- Selected extract
— BEGIN —
The key observation is that two numbers are determined by their product and sum. Lemma. If $a$, $b$, $u$, $v$ are real numbers that satisfy $a+b=u+v$ and $ab=uv$, then $\{a,b\}=\{u,v\}$. Proof. Because $$\begin{array}{rl}(x-a)(x-b)& =x^2-(a+b)x+ab\\ & =x^2-(u+v)x+uv=(x-u)(x-v),\end{array}$$ this quadratic has roots $a$, $b$ as well as roots $u$, $v$.

Considering the first row and third column of the matrix $$\left[\begin{array}{ccc}a& b& c\\ \star & \star & u\\ \star & \star & v\end{array}\right]$$ which have the same sum and the same product, the lemma implies that $\{u,v\}=\{a,b\}$. After swapping rows two and three if necessary, we even get $u=a$ and $v=b$: $$\left[\begin{array}{ccc}a& b& c\\ \star & \star & a\\ \star & \star & b\end{array}\right].$$

For the same reason, the missing entries in the first column are $b,c$ and in the second column $a,c$ are missing. We can also work with the third column and the second or third row and obtain that the missing entries in the second row are $b,c$ and in the third row are $a,c$. This already proves the statement of the problem. From the information collected, it is not hard to describe the possible shapes of the matrix. As there is no $a$ missing in the first column, it now is clear that the bottom left corner must be occupied by $c$. In a similar way, we can now fill in the remaining numbers. As we may earlier have swapped the second and the third row, we now see that the matrix must have one of these shapes $$\left[\begin{array}{ccc}a& b& c\\ b& c& a\\ c& a& b\end{array}\right]\text{or}\left[\begin{array}{ccc}a& b& c\\ c& a& b\\ b& c& a\end{array}\right].$$
— END —
- Extracted records
— BEGIN —
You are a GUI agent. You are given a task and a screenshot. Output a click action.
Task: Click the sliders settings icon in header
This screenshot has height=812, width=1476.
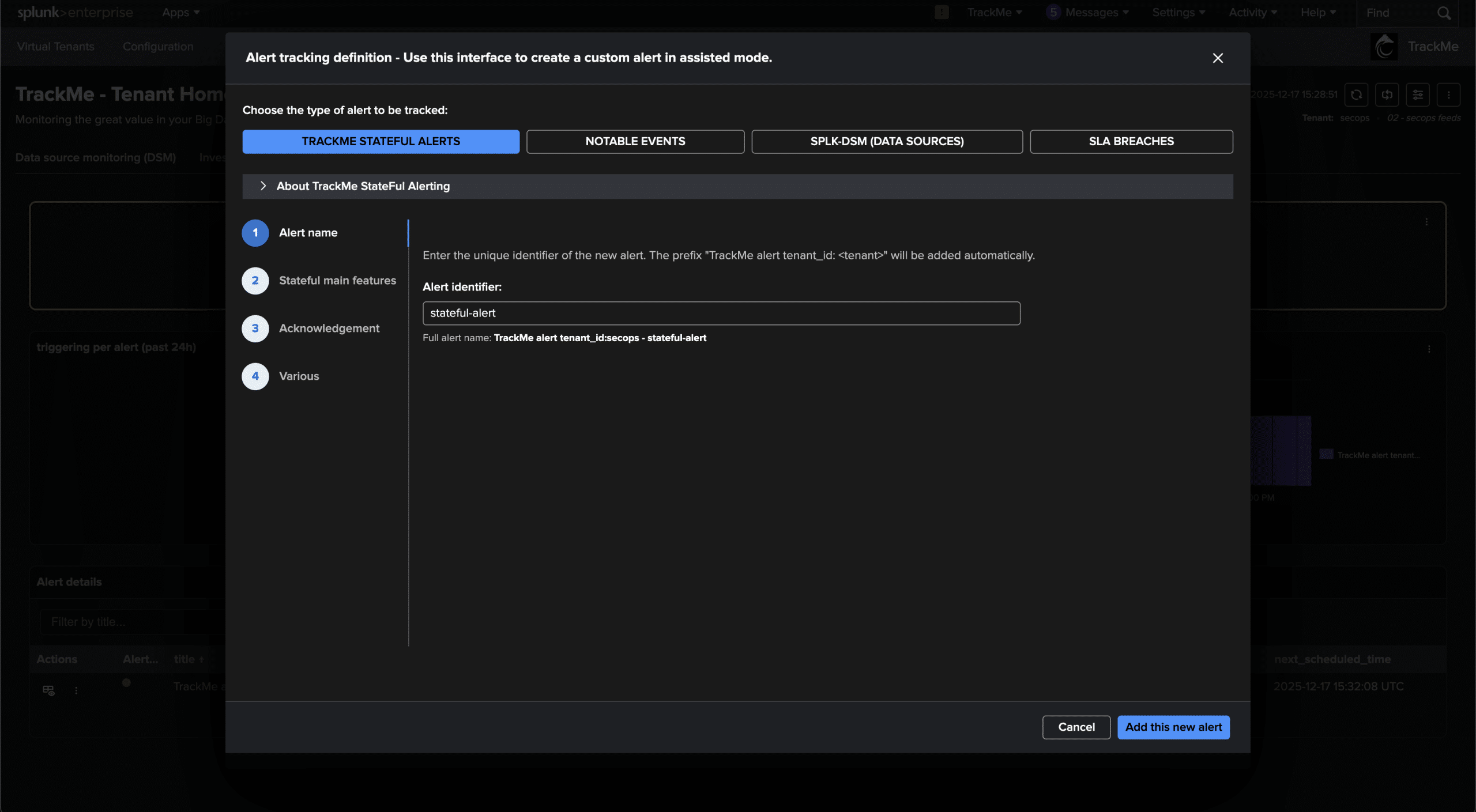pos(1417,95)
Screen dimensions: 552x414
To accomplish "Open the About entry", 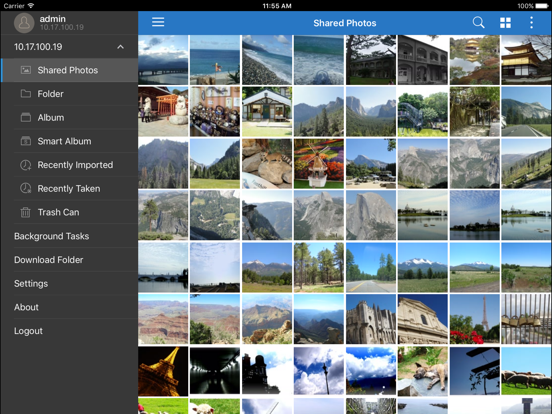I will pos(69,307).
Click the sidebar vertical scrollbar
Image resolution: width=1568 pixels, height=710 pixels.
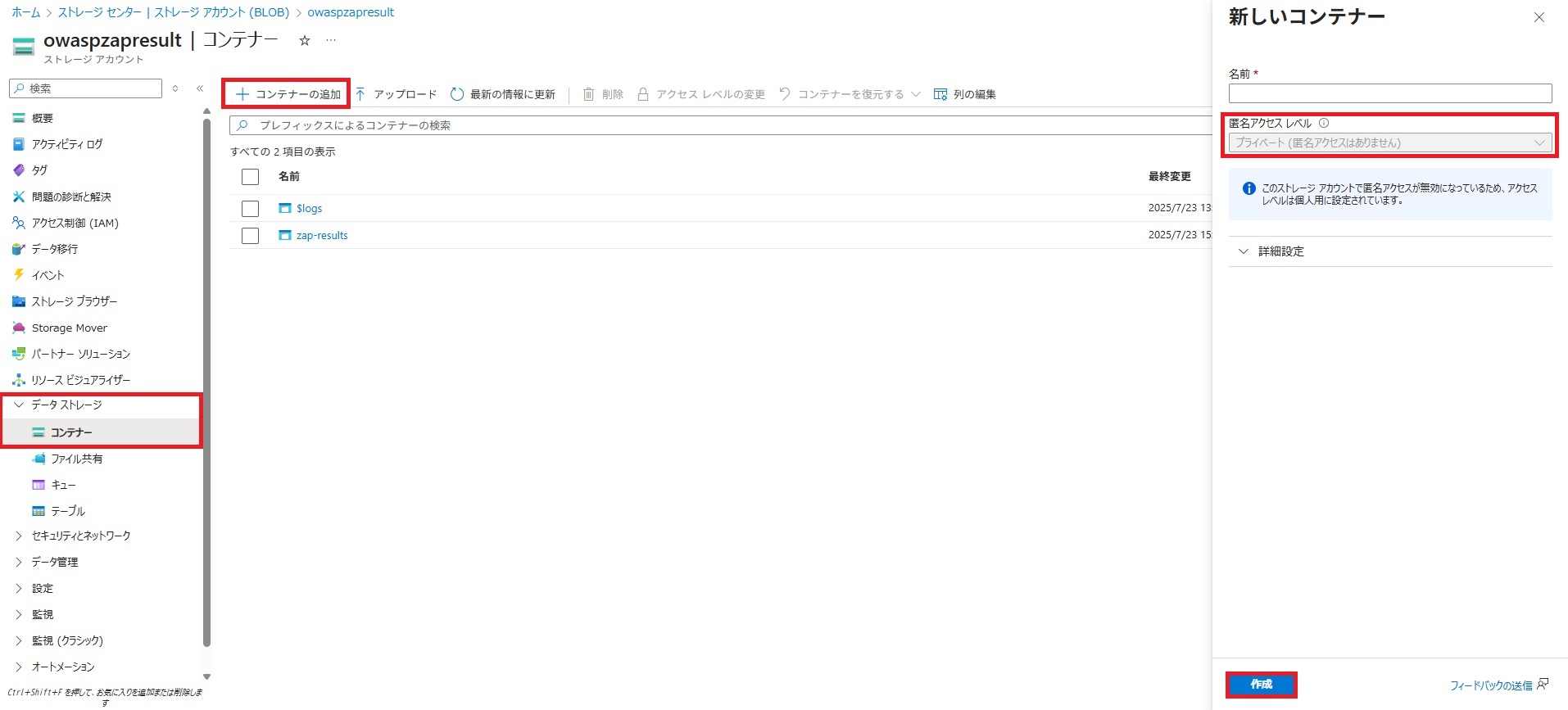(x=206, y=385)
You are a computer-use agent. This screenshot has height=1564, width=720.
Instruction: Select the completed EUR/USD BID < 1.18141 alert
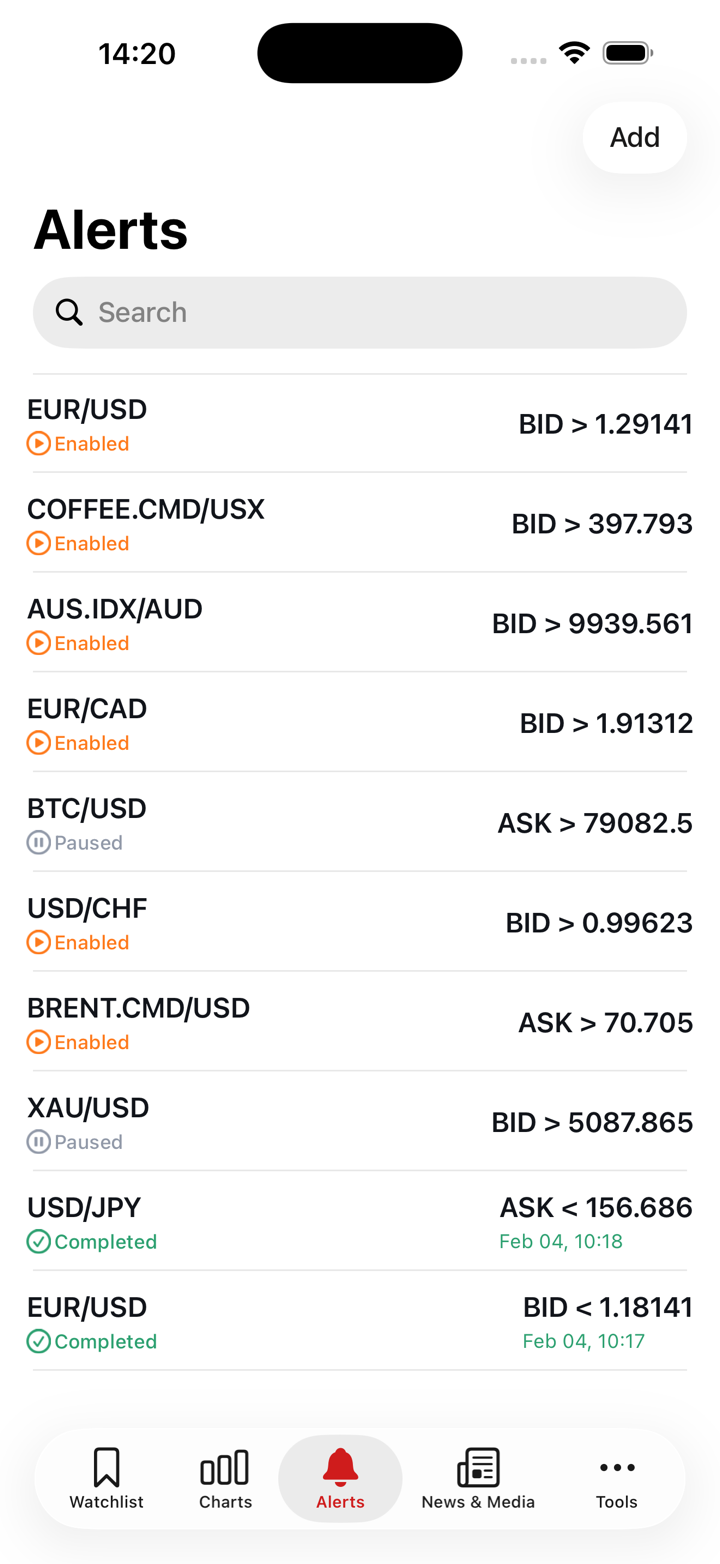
— END —
- Challenges
[1] According to the proof, what two quantities determine two numbers?
[2] Rewrite the part of the proof starting at "The key observation" and ending at "roots $u$, $v$.", renaming "quadratic" as "polynomial".
The listing has no connection to the proof.

- Expected answers
[1] Their product and their sum.

[2]
The key observation is that two numbers are determined by their product and sum. Lemma. If $a$, $b$, $u$, $v$ are real numbers that satisfy $a+b=u+v$ and $ab=uv$, then $\{a,b\}=\{u,v\}$. Proof. Because $$\begin{array}{rl}(x-a)(x-b)& =x^2-(a+b)x+ab\\ & =x^2-(u+v)x+uv=(x-u)(x-v),\end{array}$$ this polynomial has roots $a$, $b$ as well as roots $u$, $v$.